Given exercise → In the listing below, copy the lines from the one containing "Image resolution: width=1148" through the one containing "[x=630, y=118]", inclusive. Substitute "stopwatch" for "timer" and leave everything else unchanged.

Records shown →
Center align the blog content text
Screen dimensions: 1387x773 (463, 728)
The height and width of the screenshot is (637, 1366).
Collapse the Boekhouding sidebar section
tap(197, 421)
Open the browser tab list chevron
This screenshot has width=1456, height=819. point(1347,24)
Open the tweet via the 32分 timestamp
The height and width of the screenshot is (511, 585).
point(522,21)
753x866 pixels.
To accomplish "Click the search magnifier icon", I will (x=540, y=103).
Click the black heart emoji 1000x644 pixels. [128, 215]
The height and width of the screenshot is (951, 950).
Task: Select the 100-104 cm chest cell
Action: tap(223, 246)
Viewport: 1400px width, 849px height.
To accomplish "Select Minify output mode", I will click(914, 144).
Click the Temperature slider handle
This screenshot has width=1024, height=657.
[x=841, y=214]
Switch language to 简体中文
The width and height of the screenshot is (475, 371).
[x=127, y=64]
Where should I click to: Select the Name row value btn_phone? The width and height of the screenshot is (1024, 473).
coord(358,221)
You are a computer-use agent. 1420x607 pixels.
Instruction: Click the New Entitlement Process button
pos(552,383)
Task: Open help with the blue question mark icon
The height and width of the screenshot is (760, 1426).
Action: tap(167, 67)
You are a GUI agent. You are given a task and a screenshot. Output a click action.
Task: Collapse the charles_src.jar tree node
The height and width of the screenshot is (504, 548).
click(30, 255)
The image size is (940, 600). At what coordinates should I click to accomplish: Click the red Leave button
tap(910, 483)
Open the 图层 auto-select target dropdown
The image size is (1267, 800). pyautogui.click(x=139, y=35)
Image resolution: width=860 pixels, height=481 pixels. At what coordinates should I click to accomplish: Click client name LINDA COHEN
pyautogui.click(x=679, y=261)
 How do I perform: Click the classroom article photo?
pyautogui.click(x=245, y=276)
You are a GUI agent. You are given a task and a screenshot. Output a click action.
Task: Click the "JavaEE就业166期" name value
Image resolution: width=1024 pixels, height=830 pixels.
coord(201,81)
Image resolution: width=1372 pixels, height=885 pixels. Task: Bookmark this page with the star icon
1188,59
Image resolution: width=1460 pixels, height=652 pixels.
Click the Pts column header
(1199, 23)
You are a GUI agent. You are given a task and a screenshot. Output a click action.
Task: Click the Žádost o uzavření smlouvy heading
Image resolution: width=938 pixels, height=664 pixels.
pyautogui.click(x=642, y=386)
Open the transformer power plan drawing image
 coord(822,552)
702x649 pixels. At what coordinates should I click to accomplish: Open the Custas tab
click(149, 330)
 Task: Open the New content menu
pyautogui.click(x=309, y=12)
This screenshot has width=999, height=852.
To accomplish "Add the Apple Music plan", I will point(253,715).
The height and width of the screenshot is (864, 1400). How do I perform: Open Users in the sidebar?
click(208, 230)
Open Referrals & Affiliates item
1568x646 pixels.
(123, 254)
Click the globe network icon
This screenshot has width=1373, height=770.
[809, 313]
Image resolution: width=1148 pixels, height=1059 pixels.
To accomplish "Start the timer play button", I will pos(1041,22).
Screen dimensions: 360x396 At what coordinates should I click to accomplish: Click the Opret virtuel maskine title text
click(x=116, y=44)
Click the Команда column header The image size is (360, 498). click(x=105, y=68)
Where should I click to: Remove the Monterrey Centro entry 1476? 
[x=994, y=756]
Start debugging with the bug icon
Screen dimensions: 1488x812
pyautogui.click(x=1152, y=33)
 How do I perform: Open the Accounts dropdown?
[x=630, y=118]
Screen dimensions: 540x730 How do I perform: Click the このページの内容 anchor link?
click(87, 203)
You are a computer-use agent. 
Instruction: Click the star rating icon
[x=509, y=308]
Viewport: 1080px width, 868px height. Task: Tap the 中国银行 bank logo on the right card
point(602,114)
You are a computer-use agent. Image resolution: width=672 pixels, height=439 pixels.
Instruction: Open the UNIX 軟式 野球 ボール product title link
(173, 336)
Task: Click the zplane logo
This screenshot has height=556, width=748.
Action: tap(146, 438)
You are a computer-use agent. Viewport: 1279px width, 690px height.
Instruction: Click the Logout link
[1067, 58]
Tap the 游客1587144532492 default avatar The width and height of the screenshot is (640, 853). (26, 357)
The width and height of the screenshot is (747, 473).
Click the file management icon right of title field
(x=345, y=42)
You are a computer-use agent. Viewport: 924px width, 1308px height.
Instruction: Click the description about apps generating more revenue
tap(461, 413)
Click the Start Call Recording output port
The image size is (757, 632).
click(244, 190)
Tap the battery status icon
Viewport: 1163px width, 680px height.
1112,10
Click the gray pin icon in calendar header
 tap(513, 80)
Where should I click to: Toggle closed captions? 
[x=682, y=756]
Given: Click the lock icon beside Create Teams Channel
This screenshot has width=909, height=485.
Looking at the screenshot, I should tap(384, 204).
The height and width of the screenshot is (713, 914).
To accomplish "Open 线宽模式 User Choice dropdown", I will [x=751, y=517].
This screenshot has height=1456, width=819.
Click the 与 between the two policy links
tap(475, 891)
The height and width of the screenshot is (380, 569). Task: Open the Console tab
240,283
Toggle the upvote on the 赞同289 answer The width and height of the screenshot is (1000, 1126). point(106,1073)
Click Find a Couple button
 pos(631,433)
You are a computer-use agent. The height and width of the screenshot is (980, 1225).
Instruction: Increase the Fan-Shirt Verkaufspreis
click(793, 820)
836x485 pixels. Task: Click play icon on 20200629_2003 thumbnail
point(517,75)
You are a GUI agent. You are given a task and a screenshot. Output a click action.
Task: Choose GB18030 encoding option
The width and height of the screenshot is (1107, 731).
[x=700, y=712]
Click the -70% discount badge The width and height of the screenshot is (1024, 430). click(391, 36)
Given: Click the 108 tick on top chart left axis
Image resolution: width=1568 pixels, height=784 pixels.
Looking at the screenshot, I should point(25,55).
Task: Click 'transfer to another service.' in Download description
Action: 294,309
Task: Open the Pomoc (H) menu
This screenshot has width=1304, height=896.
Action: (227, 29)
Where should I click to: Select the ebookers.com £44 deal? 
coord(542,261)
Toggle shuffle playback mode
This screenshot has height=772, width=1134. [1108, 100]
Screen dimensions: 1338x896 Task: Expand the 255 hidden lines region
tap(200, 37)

Output →
Image resolution: width=1148 pixels, height=1059 pixels.
To accomplish "Start the stopwatch play button", I will pos(1041,22).
Screen dimensions: 360x396 At what coordinates should I click to accomplish: Click the Opret virtuel maskine title text
click(x=116, y=44)
Click the Команда column header The image size is (360, 498). click(x=105, y=68)
Where should I click to: Remove the Monterrey Centro entry 1476? 
[x=994, y=756]
Start debugging with the bug icon
Screen dimensions: 1488x812
pyautogui.click(x=1152, y=33)
 How do I perform: Open the Accounts dropdown?
[x=630, y=118]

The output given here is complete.